The Pleasant Nights is the work for which Straparola is most noted, and which contains a total of seventy-five short stories,
fables, and fairy tales (Straparola 1894, vol.1 has 25; vol. 2 has 50). The tales, or novelle, are divided into Nights, rather than chapters, and resemble the type of narrative presentation found in
Boccaccio's Decameron (1350–52). This presentation is of a gathering of Italian aristocrats, men and women, who entertain themselves by singing songs, dancing, and telling stories,
The Pleasant Nights having added enigmas (riddles). [Compare Boccaccio 2010 with Straparola 1894.] One story in the second book of
The Pleasant Nights, "The Tailor's Apprentice" or "Maestro Lattantio and His Apprentice Dionigi" (Straparola 1984 vol. 2, 102–110.), was removed a few years after first appearing in the second volume due to Church influence, while the entire collection entered a number of
Indexes of prohibited books between 1580 and 1624. It is claimed that many of the stories in
The Pleasant Nights had been taken from earlier works, specifically from Girolamo Morlini, a 15th/16th century lawyer from
Naples whose
Novellae, fabulae, comoedia appeared in 1520. Today, in at least one instance, the name of Girolamo Morlini has been associated in print with
The Facetious Nights. If taken at his word, Straparola never denied this.
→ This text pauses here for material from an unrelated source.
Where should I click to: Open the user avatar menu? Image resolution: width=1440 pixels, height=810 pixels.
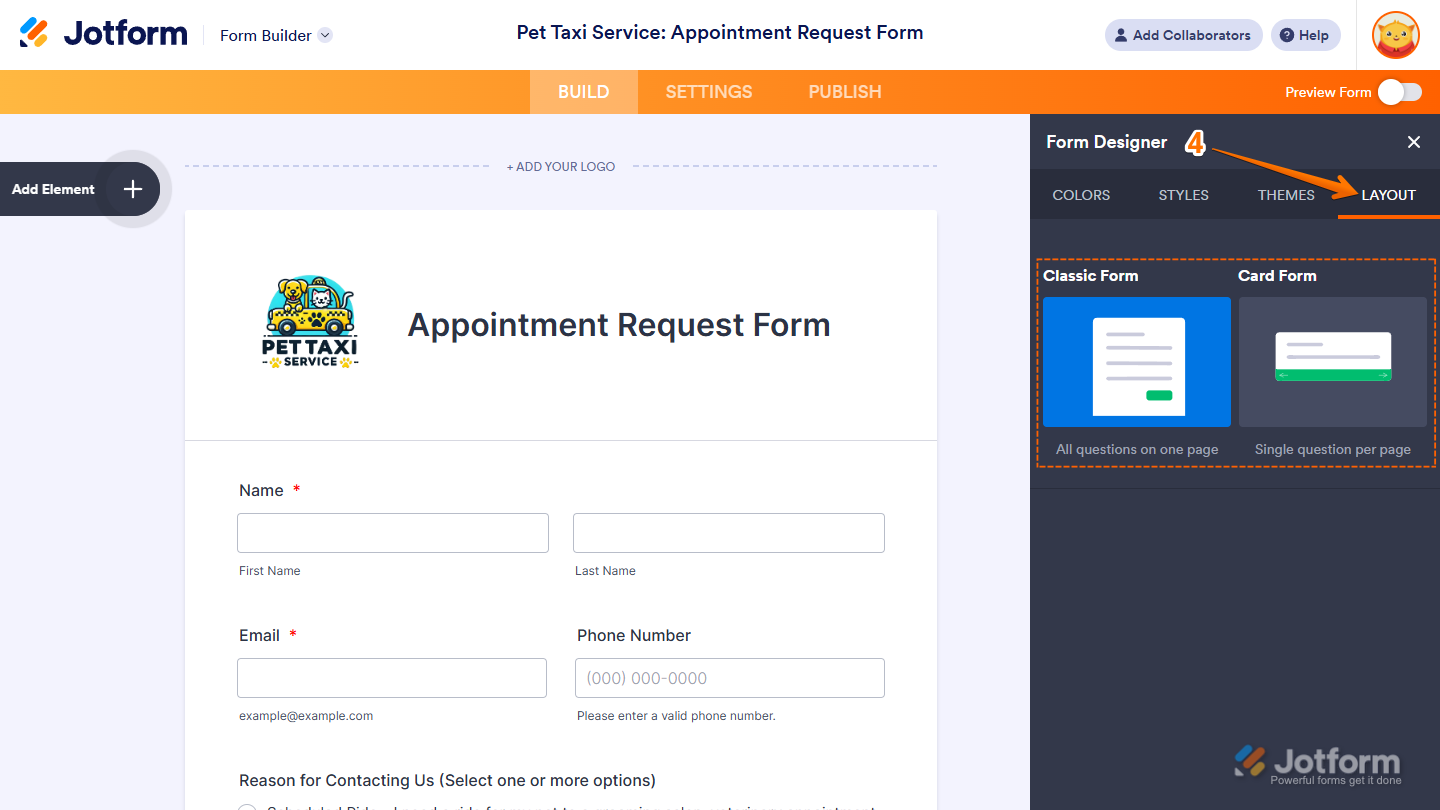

In the Dedication at the front of the second volume, Straparola wrote that the stories ". . .
written and collected in this volume [vol. 2 only?]
are none of mine, but goods which I have feloniously taken from this man and that. Of a truth I confess they are not mine, and if I said otherwise I should lie, but nevertheless I have faithfully set them down according to the manner in which they were told by the ladies, nobles, learned men and gentlemen who gathered together for recreation." Zipes even mentioned at one time that "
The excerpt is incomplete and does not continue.